Valeriya, por seres a minha twin de quem tanto me orgulho. A que quase diariamente ouve as minhas queixas ou as minhas novidades, antes de qualquer outra pessoa. A que pode ficar semanas sem ouvir nada de mim e voltar com a mesma alegria de sempre. Ensinas-me a descontrair e és sempre a mente que me apazigua só por me entenderes. Isso não tem preço. (Estava a escrever lavada em lágrimas até chegar ao teu nome). E porque já ando há demasiado tempo para usar esta frase, aqui, em Portugal ou em Marte, Big Sister will aways be watching you. With a smile.

À minha Jolie, que nunca duvidou que viria para Londres. Que me levou a acreditar na minha escrita e que sempre me leu e interpretou como se fosse um livro, guiando-me até ao derradeiro fim desta história. E sem isso, nunca teria investido a minha vontade e crença no sonho que acabo de realizar.

Aos meus Super Pais, os únicos que se permitiram sofrer para me permitir crescer. E também os únicos verdadeiros responsáveis por há 32 meses estar aqui. São as pessoas que me fizeram perceber como a distância física pode ser dolorosa e como esta pode passar com um simples abraço. São quem nota pela minha voz o meu humor, a minha falta de paciência ou desilusão, mas são também a quem ligo primeiro quando recebo uma boa nota ou faço uma boa apresentação. E nada teria dado certo, se não se tivessem dedicado a educar-me e amar-me durante 21 anos. E como a Universidade me ensinou, tenho como prová-lo: ‘Se não gostasse de ti, não te deixava ir’ (Mãe, 20/04/2017), ‘Pensamento positivo. Acredita’ (Pai, 17/04/2017).

Leonor, a minha fraqueza e a minha vontade. Todas as palavras do Volta’s são sempre escritas contigo em mente [mesmo quando a Mãe acha que são para outras gentes]. Há um ano escrevia na tua fita de finalista, quando o caminho for trabalhoso pensa nas coisas felizes, é o mesmo que ter asas. Tu és as minhas.

Há outras pessoas a quem também tenho de agradecer. À Sofia, por a uma semi-distância ter partilhado a mesma experiência que eu e ser a que mais me compreende nas chegadas ao calor do Alentejo. Não consigo deixar de ter orgulho em ti.

Aos meus padrinhos e amigos que entravam nas chamadas de skype dos aniversários em família e que constantemente me relembravam o que significa estar em casa.

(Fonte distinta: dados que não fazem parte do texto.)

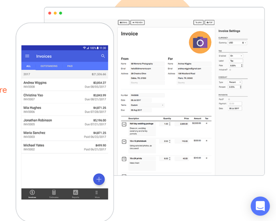Open the live chat bubble
This screenshot has height=221, width=276.
click(x=260, y=206)
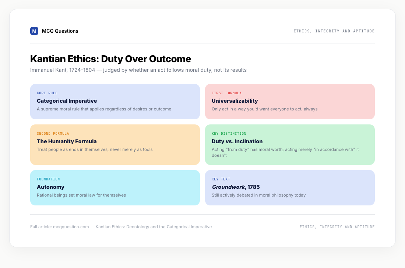
Task: Click the MCQ Questions brand name
Action: pos(60,31)
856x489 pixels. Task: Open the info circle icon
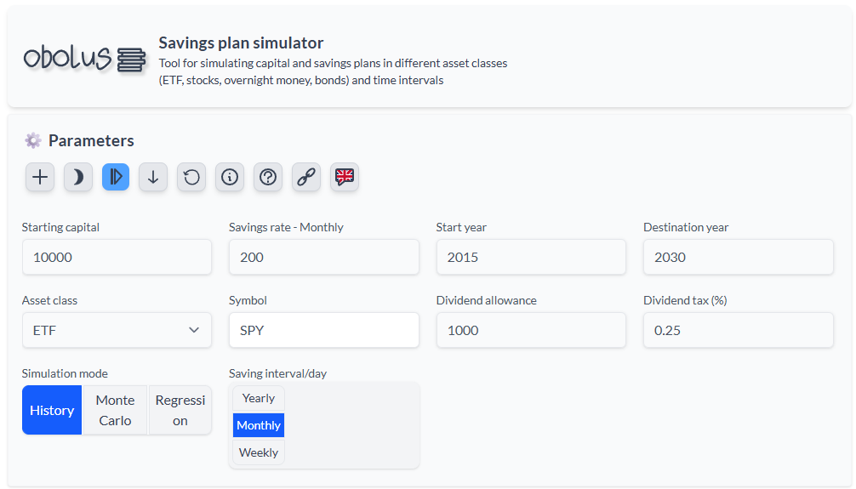(x=230, y=177)
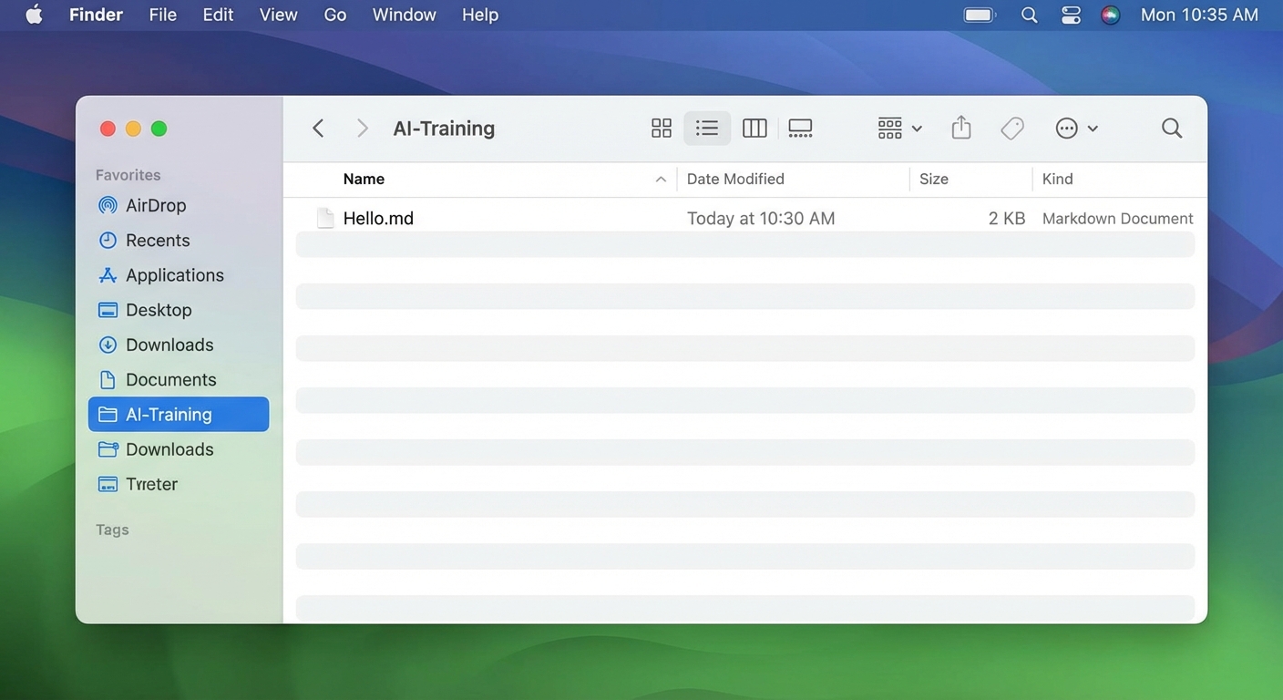Image resolution: width=1283 pixels, height=700 pixels.
Task: Navigate forward using the forward arrow
Action: [362, 128]
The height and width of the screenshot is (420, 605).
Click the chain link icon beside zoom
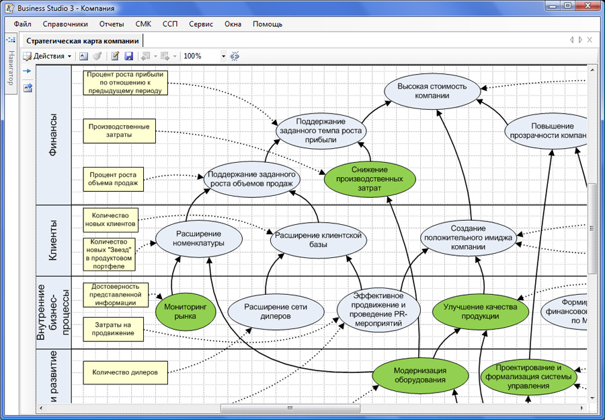pyautogui.click(x=235, y=57)
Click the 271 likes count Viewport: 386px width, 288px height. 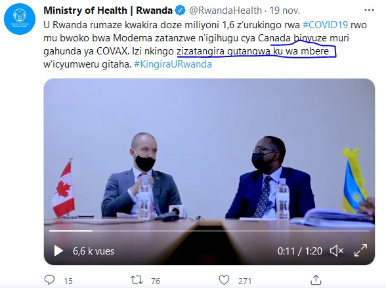[x=245, y=281]
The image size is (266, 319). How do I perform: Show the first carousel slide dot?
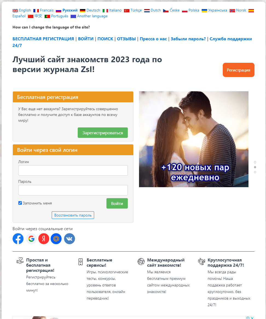point(255,162)
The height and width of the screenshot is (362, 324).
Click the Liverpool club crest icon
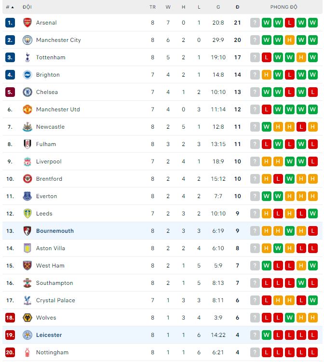tap(27, 161)
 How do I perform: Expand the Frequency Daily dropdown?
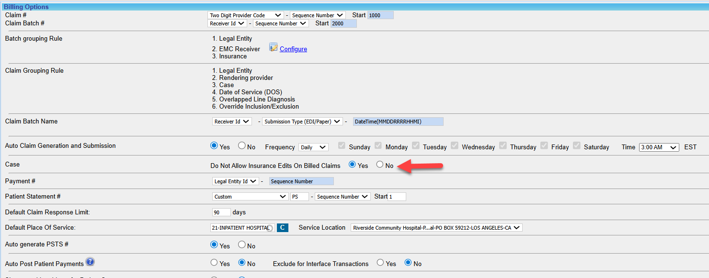coord(313,147)
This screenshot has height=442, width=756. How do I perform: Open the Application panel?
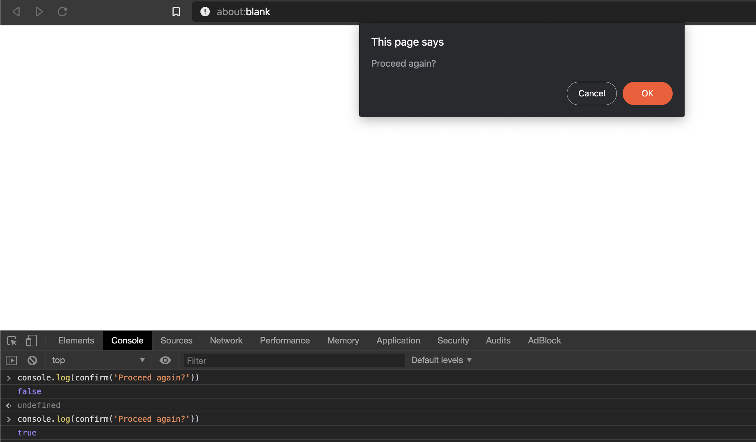click(x=398, y=340)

Also, I believe some people did not realize how important they were for me in this journey. Neil, Tracey & Dean for all the trust and endless opportunities you keep giving me every day. The Outreach and Engagement office for providing me with the opportunity to work in such a happy environment. It will be difficult to leave LSBU thanks to all of you. And obviously all the incredible ambassadors I’ve worked with. You are so talented and full of amazing ideas… My best moments in university are definitely with my yellow stars (and I am sorry I can’t name you all on this post). Two of you once asked me why I was always smiling, the truth is: you inspire me every single day. A very special thank you to Giorgia, who taught me everything from day one. You are the kindest soul I’ve met in London. I am certain that your talent and hard work will open wonderful doors for you and I am so glad our paths crossed. Also, Gennaro, I swear to God, every time I work with you I am a happier person. You are a natural! And one of my favourites, sweetheart. Timothy & Sajjad, I feel that you are my buddies since the beginning and I can’t help but smile while thinking about your own journeys. You deserve every opportunity you’ve been given.

And obviously, I cannot forget my first housemates. You made my adaptation to this country so much easier. I still tell everyone how amazing you all are. You will be part of my kindest memories in London forever. I also hope you can visit me more often!!!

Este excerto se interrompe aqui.